After that the attacker dumped the contents of the SysMon event logs which experts interpret as reconnaissance activity, meaning the attacker aimed to gather critical information like credentials from the command line used in any of the running processes or programmes.
Analysis shows, the attacker forgot to delete the SysMon log files at least for one day, which enabled investigators to retrieve very valuable information.
On both SWIFT platforms known as SWIFTLIVE and SWIFTUAT, the attackers appear to be operating exclusively from the very beginning with local administrator accounts, according to the report.
Cyber security companies FireEye and World Informatix that have prepared the report have gathered substantive evidence to confirm that the unauthorised payments were made as part of a sophisticated and targeted attack on its system.
The malware was specifically designed to bypass certain security measures and operate on SWIFT Alliance Access servers.
SWIFT messaging system is based in Belgium and banks around the world use it for secure financial communication.
In the BB's IT infrastructure, complex malwares have been identified with advanced features of command and control communication, harvesting of credentials and to securely erase all traces of activity after the transfer orders were sent.
PATH TO BB'S SWIFT SYSTEMS
A central bank official said the linking of the BB's SWIFT operation with the central bank's whole IT operations in Dhaka and other cities in October last year through the launch of the real-time gross settlement (RTGS) system might also have given the hackers a path to break into the BB's SWIFT platform.
Earlier, the SWIFT operations and the central bank's IT operations were separate.
The RTGS was introduced to bring all banks and their branches under one umbrella. So far, only three local banks have joined the platform while others are still using an alternative one.
But the BB's SWIFT system was weakened as the linking to the RTGS was done without installing a strong firewall, said officials.
OTHER COMPUTERS HACKED
The 32 computers, which were also hacked into, were used to gain control of the SWIFT servers and related desktop computers, according to the interim report seen by The Daily Star.

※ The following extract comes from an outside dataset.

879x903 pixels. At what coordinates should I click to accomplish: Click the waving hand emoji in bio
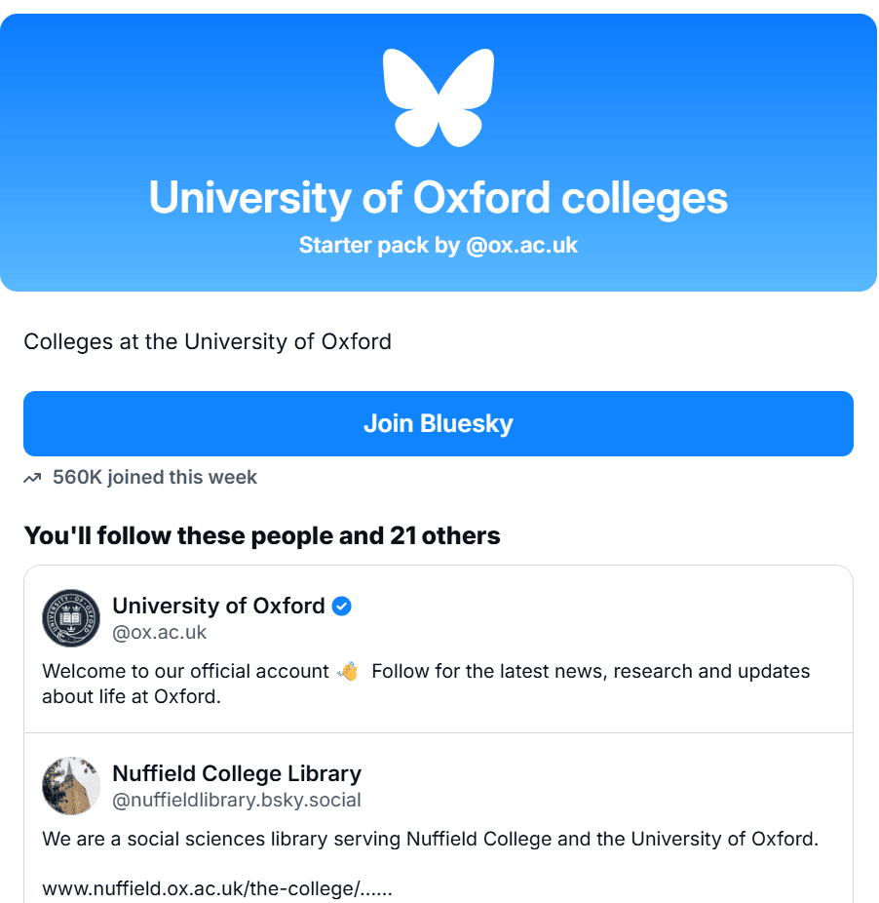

The number of computers used to hack the BB system is expected to grow, as investigators are continuing to sweep all corporate assets and discovering additional information. The investigation, said to be at a critical stage, will continue for about two more weeks.
The security breach of the SWIFT environment is part of a much larger breach that is currently under investigation, according to the report.
WHO ARE THE HACKERS?
The hackers have not been identified yet, but FireEye is currently tracking this cluster of activity as an “uncategorised” threat group, which is a suspected financially motivated group, also known as FIN group.

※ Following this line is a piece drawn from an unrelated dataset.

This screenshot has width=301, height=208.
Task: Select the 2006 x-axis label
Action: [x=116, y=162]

“An uncategorised group is a cluster of activity in which we have not yet formally attributed the threat to a specific advanced persistent threat (APT) or financially motivated group (FIN),” the report said.
FireEye Intelligence has observed APT groups, cyber-crime groups as well as hacktivists target the financial industry.
APT groups primarily collect information that can provide insight into a targeted company's operation or into its sensitive customers. Cybercriminals or FIN groups attempt to seek out account data and other data that can be monetised.
FireEye, according to the probe report, has observed these same suspected FIN threat actors within other customer networks in the financial industry, where these threat actors appear to be financially motivated, and well-organised.
The actors have not been known to be destructive in nature, but seem to follow a general APT style methodology: gain access to the network, utilising legitimate access and stolen credentials to spread malware across the network.
The group generally installs tools such as screen scrapers, keyloggers, passive backdoors, and a proxy aware backdoor to identify application processes to exploit or learn business processes that would aid the attacker in achieving their objectives.
Once the actors have completed their objectives within a victim network, FireEye has seen them securely delete tools to hide their tracks. FireEye Intelligence has seen this threat group active since at least late 2015.
FireEye has installed a separate software programme in all computers of the BB. The software is being used to find out the path the hackers used to install the malware into the BB system.
The US company is continuously monitoring all computers.